Activist minded evangelicals would do well to heed Wigg-Stevenson’s advice. It is easy to lose sight of the Christian’s primary call to love God while pouring one’s life into a worthy cause. To do so results at best in burn out, at worst idolatry, and even worse, both. While evangelicals are rightly concerned with addressing the world’s brokenness, a sober approach to activism grounded in Christ’s ultimate redemptive work is true faithfulness.

  1. Comment by Jane L. Bonner on June 13, 2013 at 9:16 am

    The activism of Jesus was peaceful in that He walked it out with love of God and related that to love of neighbor. Loving ones neighbor is not done in a hurry of self actualization. Meditation and study of God’s Holy Word prepares us to walk that path and not forge our own based on the world’s standards and definitions. I am often dismayed to see Christian activists with no thorough grasp of the Great Commandment and a greater obsession with what is now called “social justice” with no regard for the foundational principles of God’s revelation.

  2. Comment by Dean Allen on June 13, 2013 at 9:28 am

    Tyler Wigg Stevenson may be a well intended young man. However, his ignorance of national security is simply abysmal. At our 1787 Constitutional Convention in Philadelphia, one of the delegates proposed to limit the size of the future United States Army to no more than 5,000 men. General George Washington sarcastically proposed an amendment to also limit the size of any invading army to the same 5,000. Mercifully, the proposal died.

    A couple of thousand years ago when a Roman emperor wanted to know how to preserve the peace, he was told “Si vis pacem para bellum.” That is the only correct prescription. History has proven over and over that disarmament is always seen by adversaries as weakness. Disarmament always leads to war and has never produced the intended peaceful world.

    The only nations who survive without adequate defense are those small nations whose effective defense is provided by some larger superpower protecting them. Thus small Caribbean and Latin American nations survive quite nicely because of the Monroe Doctrine, or because they are part of the British Commonwealth of nations.

    Tyler needs to look at recent American history as a guide. President Jimmy Carter gutted the American defense establishment and the result was a third world nation taking our diplomats hostage for 444 days.

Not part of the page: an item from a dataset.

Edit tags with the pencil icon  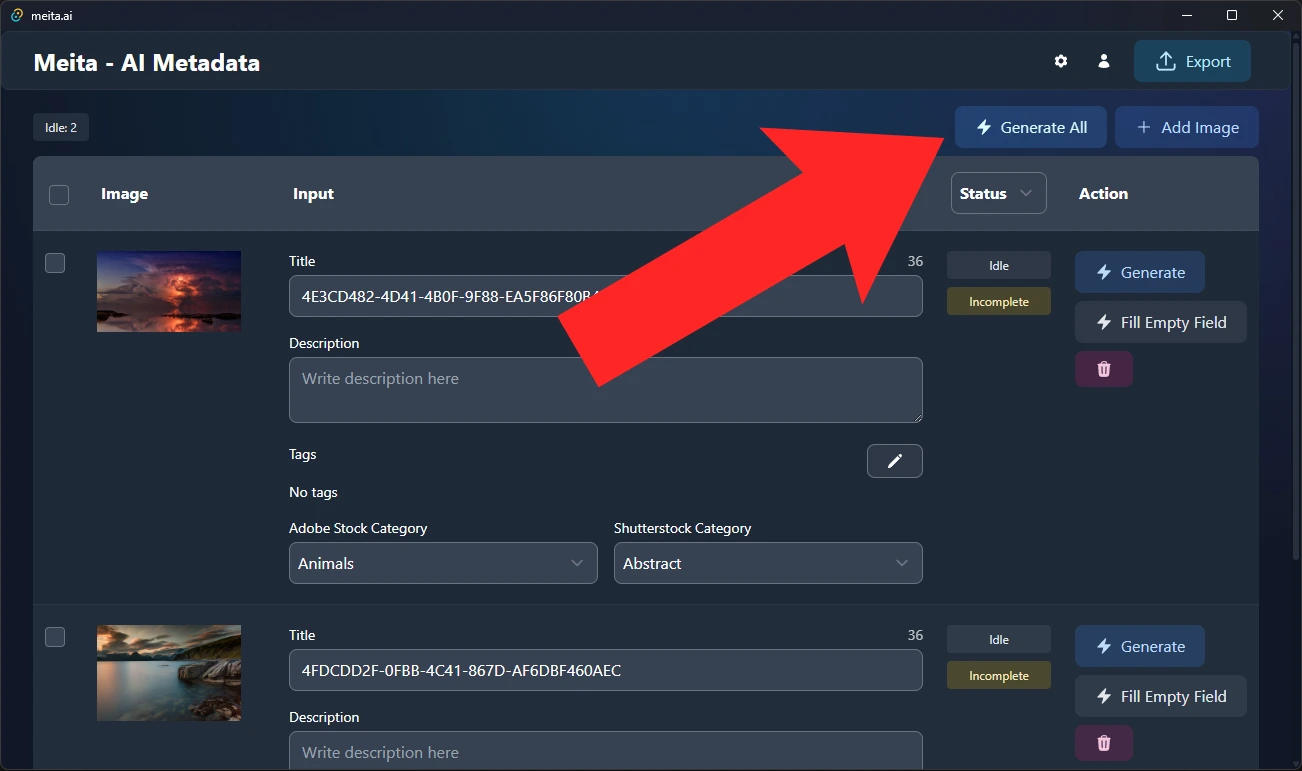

Ronald Reagan built a 600 ship Navy, increased weapons systems of all types and started the Strategic Defense Initiative.

    What was the result of Ronald Reagan’s most massive military buildup since World War II? Peace through strength works, the Soviet Union collapsed.

    Tyler, as a Pastor, you need to go back and read scripture. . . there will be wars and rumors of wars till the end of time.